Intellisense detects everything ok. When I try to debug, I get:

First-chance exception at 0x6A1F2AA0 (botan.dll) in rsa.exe: 0xC0000005: Access violation reading location 0x00310000. Unhandled exception at 0x6A1F2AA0 (botan.dll) in rsa.exe: 0xC0000005: Access violation reading location 0x00310000.

It seems that an exception is thrown inside botan.dll and I can't catch it on my side. I cannot go further from here.

Did I do something wrong linking to the library or is there some other problem? Help appreciated.

Was it helpful?

Solution

To expand on my comment:

If your program crashes even with a release build of your program, you'll have to download the source and build it yourself (python is required to configure the build).

In case the release build does not crash, you can disable the /RTCs Stack Frames runtime check in your C++/Code Generation project settings for your debug build, which appears to be causing the crash. Simply change the setting from Both to /RTCu Uninitialized Variables or disable it altogether by setting it to Default.

Since this is a workaround and not a solution, you should consider building botan yourself and build both release and debug versions (then you can link to the debug version in your debug build and leave the debug runtime checks as they are.

Refer to the documentation on how to build it (you'll need python to run the configuration):

Once you built the release version (default), copy the following files to another directory (for example C:\Botan\release\) or they will be overwritten when you build the debug version:

  • botan.dll
  • botan.exp
  • botan.lib
  • botan.dll.manifest

Now run configure again, this time add the --enable-debug option:

> python configure.py --cc=msvc --enable-debug

and build it again. This time, copy the files (listed above) to C:\Botan\debug\.

Configure your project to link to the library in the debug directory for debug builds and the one in the release directory for release builds. Finally make sure that your program loads the appropriate DLL when you run it.

OTHER TIPS

The binaries you are using are probably aimed for release mode. I tried linking in debug mode and got access violation too, then I switched to release mode and everything worked fine. I'm also not sure if the binaries are aiming VC110. You could download the source and try to build it with your preferable configurations.

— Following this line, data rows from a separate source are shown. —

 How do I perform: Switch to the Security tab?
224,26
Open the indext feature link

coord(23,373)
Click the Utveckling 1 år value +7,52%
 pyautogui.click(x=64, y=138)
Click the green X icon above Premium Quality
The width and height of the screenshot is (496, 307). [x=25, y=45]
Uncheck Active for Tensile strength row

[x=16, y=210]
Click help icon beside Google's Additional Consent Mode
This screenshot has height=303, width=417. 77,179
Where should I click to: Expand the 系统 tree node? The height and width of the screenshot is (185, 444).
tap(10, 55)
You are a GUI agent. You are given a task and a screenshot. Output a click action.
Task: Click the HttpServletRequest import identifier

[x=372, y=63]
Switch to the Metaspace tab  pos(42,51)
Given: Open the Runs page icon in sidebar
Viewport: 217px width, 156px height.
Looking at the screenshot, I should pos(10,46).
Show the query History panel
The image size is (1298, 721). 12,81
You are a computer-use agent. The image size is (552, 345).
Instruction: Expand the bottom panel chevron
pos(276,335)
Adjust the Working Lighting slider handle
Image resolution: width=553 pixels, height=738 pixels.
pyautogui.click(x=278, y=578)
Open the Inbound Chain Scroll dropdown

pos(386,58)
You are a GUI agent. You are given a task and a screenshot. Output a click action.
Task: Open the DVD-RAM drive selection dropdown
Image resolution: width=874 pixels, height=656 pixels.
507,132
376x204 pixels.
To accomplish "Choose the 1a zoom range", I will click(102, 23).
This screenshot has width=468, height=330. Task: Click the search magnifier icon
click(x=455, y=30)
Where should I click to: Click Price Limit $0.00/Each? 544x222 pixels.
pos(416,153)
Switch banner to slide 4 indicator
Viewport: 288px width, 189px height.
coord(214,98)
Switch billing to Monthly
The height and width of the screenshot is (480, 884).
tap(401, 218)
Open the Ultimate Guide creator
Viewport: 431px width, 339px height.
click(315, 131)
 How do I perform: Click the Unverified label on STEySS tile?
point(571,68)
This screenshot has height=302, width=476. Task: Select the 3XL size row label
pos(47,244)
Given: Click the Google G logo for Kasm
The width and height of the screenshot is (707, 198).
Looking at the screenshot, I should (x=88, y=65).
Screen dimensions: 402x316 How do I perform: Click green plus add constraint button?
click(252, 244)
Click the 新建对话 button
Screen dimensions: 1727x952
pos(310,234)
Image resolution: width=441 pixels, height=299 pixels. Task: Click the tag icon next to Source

Since this is Windows you will not ever see a C++ exception cross a module boundary. Consequently your attempt to catch a C++ exception will fail to recognize this one. If you want to get your hands on an access violation you will need to use Structured Exception Handling instead.

To find out why the .dll is crashing you should set up Visual Studio to break into the debugger when an access violation is generated. Go to Debug -> Exceptions and tick the Thrown checkbox for c0000005 Access violation under Win32 Exceptions. Once in the debugger you can load the debugging symbols (assuming they are available). The call stack and parameters should give you a fairly good idea of why it is failing.

Since the source seems to be available you could also compile a Debug .dll yourself. This would both produce proper debugging symbols as well as enable source level debugging of the crash. This is likely to give you all the information you need to diagnose the issue at hand.